The Racial Gap Widens and Policymakers Turn Their Backs
People need wealth to weather an emergency and to create economic opportunities for themselves and their families. Yet, wealth has always been very unequally distributed in the United States, especially by race and ethnicity. The racial wealth gap has in fact grown in recent years. Consequently, many African-Americans, Hispanics, and large parts of the Asian-American community have been increasingly economically vulnerable and losing out on opportunities for upward mobility.
The need for policy interventions to reduce the racial wealth gap has long been clear and has only grown since the Great Recession ended in 2009. But little has happened and is unlikely to happen in the near term. Worse, the current policy direction could actually widen the racial wealth gap, not shrink it.
Communities of color have a lot less wealth than whites do. On average, working-age African-Americans owned $72,987 (in 2013 dollars) from 2010 to 2013, compared to whites’ $564,426. Whites then had almost eight times the wealth of African-Americans. In that same period, working age white households had 5.7 times the wealth of their Hispanics counterparts. And, the average white household in the bottom half of the income distribution had 1.4 times the wealth of the average Asian-American household in the bottom half of the income distribution during those years.
Such wealth gaps exist because of different access to beneficial savings, varying contributions to savings, and gaps in fees for financial services and in interest rates. Communities of color, for example, are much less likely than whites to be homeowners and to have a retirement plan from their employers. Communities of color thus often do not have access to the various tax and other benefits that come with those savings.
Moreover, people contribute to savings by paying the principal on a mortgage, adding to a retirement plan, having an employer contribute to a retirement plan, or inheriting wealth. Since communities of color are less likely to be homeowners and have retirement plans, they and their employers are also less likely to participate in these kinds of benefits.

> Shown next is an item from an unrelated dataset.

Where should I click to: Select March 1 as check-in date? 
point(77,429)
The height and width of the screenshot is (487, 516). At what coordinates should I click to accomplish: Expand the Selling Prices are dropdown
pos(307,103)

Communities of color are also less likely to inherit money, and when they do the amounts inherited are lower than for whites. Communities of color tend to be good savers, but they fall behind in their wealth because they receive less help from the government, employers, and inheritances.
Finally, communities of color tend to pay higher fees for savings accounts and face higher interest rates on their debts than whites do, reducing the money they earn on their savings and slowing wealth growth. The wealth gap also gets wider with age as communities of color fall further and further behind whites over time.
Notably, the racial wealth gap grew right after the Great Recession. Communities of color lost their homes and jobs, and thus their retirement plans, at a faster rate than whites did. When the housing and stock markets recovered, communities of color had less access and could make fewer contributions than whites.
The average white household had 5.6 times the average African-American wealth, for example, from 2001 to 2007. But, it had 7.7 times the average African-American wealth from 2010 to 2013. Data for Hispanics and lower-income Asian-Americans similarly show increases in the wealth gap from before the Great Recession to its aftermath.
Comprehensive, newer data on the racial wealth gap are not yet available, but the wealth gap likely didn’t shrink much. The homeownership rate for all households has fallen since 2013, but faster for communities of color than for whites.
The gap in retirement savings plans has remained steady for private-sector workers during that time. And costly debt – especially car and student loans – has risen for all households, but especially among communities of color, thus slowing their wealth growth more so than for whites.
The racial wealth gap has always been large, leaving communities of color economically behind. Policymakers could start to address this widespread economic insecurity through more sustainable homeownership opportunities, much easier access to retirement savings plans, redesigned and more efficient tax incentives for people to save, and greater consumer protections from high fees.
Yet, Congress and the Trump administration have set out in the opposite direction and could make things worse. Congress has already made it harder for cities to offer new, low-cost retirement savings accounts to people without such employment benefits. The Trump administration has also delayed the so-called conflict-of-interest rule, which would have better protected savers from excessive costs in their retirement accounts.
Further, Congress and the administration want to eliminate important mortgage safeguards and substantially weaken the Consumer Financial Protection Bureau, even though it has helped to level the playing field between savers and big banks. And, if the so-far unsuccessful efforts at health care reform are any indication, tax reform will increase the inequities in tax incentives, giving the least help to those who need it the most. Collectively, these movements will leave many – especially communities of color – struggling to build real wealth.
Christian E. Weller is a professor of public policy at the McCormack Graduate School of Policy and Global Studies at the University of Massachusetts, Boston and a Senior Fellow at the Center for American Progress.